- **WORK ORDER**:
All lines in the material with the string "column" should be listed.

====== INPUT DATA

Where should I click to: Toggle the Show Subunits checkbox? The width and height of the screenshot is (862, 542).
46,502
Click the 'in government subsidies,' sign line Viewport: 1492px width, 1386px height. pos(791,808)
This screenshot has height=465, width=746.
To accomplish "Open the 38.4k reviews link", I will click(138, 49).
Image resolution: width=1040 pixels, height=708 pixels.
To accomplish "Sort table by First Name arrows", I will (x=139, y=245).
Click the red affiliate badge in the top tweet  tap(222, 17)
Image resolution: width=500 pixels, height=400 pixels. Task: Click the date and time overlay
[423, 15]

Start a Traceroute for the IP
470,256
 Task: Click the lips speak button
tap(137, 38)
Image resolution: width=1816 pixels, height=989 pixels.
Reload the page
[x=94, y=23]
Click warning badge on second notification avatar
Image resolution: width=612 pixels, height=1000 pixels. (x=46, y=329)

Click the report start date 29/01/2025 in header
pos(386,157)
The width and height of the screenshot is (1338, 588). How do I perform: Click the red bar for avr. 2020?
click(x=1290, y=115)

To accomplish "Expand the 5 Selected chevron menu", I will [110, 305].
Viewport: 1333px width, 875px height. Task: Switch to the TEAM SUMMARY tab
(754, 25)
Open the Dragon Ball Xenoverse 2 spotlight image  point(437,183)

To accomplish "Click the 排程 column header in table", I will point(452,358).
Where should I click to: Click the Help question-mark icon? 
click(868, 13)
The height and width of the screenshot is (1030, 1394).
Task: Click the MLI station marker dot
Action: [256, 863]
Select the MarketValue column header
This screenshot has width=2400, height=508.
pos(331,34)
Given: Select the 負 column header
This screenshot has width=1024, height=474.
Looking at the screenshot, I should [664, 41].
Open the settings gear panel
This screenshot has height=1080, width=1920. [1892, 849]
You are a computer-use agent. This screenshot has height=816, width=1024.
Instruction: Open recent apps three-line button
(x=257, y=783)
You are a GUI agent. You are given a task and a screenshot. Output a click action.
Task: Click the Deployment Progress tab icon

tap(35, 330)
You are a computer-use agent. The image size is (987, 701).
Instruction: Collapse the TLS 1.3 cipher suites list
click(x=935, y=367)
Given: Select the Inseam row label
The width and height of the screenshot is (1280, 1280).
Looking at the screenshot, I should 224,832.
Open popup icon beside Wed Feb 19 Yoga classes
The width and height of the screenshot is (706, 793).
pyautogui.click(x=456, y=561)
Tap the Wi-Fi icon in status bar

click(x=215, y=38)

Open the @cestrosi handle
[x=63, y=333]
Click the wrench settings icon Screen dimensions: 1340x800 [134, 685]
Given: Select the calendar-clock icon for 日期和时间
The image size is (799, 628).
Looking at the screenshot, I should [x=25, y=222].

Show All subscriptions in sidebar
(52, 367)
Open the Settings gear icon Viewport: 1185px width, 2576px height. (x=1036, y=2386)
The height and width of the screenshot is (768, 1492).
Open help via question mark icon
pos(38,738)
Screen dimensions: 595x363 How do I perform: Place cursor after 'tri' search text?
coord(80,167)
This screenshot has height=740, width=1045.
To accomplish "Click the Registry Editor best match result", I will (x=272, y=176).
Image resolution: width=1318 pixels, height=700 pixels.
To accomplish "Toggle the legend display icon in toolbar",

============

- **SOLUTION BELOW**:
To accomplish "Click the 排程 column header in table", I will point(452,358).
Select the MarketValue column header
Given: Select the 負 column header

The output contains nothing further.